What this task involves: Only the lines that hold the word "label" are wanted from this listing.

Provided material:
= = = =

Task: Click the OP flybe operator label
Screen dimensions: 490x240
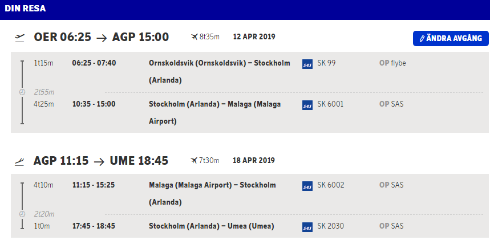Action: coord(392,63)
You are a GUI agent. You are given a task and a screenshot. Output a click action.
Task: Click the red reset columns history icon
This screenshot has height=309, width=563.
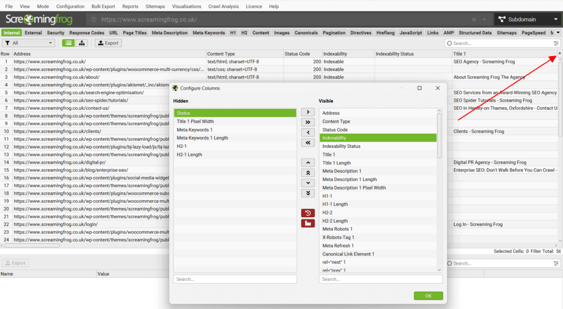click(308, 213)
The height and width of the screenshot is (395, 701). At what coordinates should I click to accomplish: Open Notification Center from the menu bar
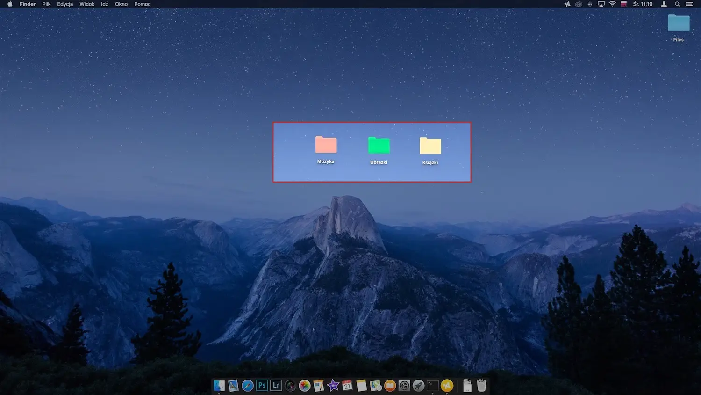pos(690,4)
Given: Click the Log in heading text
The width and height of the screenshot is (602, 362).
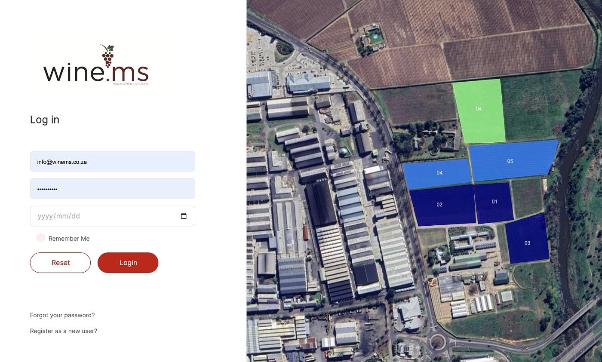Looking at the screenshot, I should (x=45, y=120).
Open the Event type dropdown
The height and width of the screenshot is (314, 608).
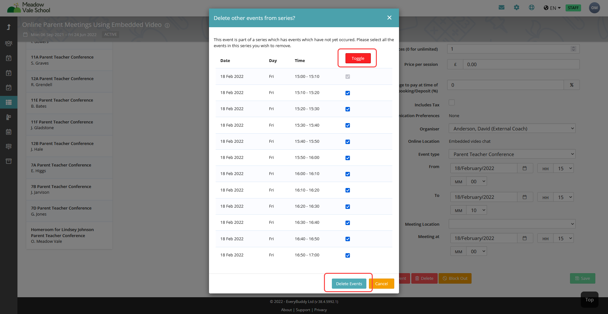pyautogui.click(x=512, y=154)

= = = =

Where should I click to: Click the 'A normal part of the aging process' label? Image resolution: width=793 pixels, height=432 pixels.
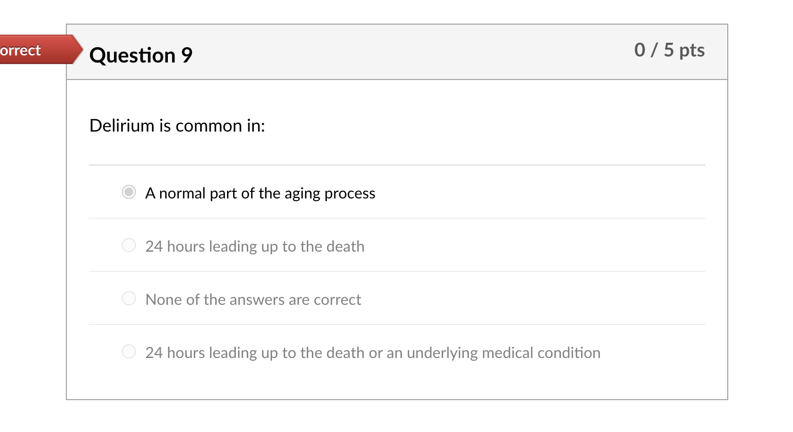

= = = =

Response box:
Task: Click the OP flybe operator label
Where should I click to: Click the 'A normal part of the aging process' label? Image resolution: width=793 pixels, height=432 pixels.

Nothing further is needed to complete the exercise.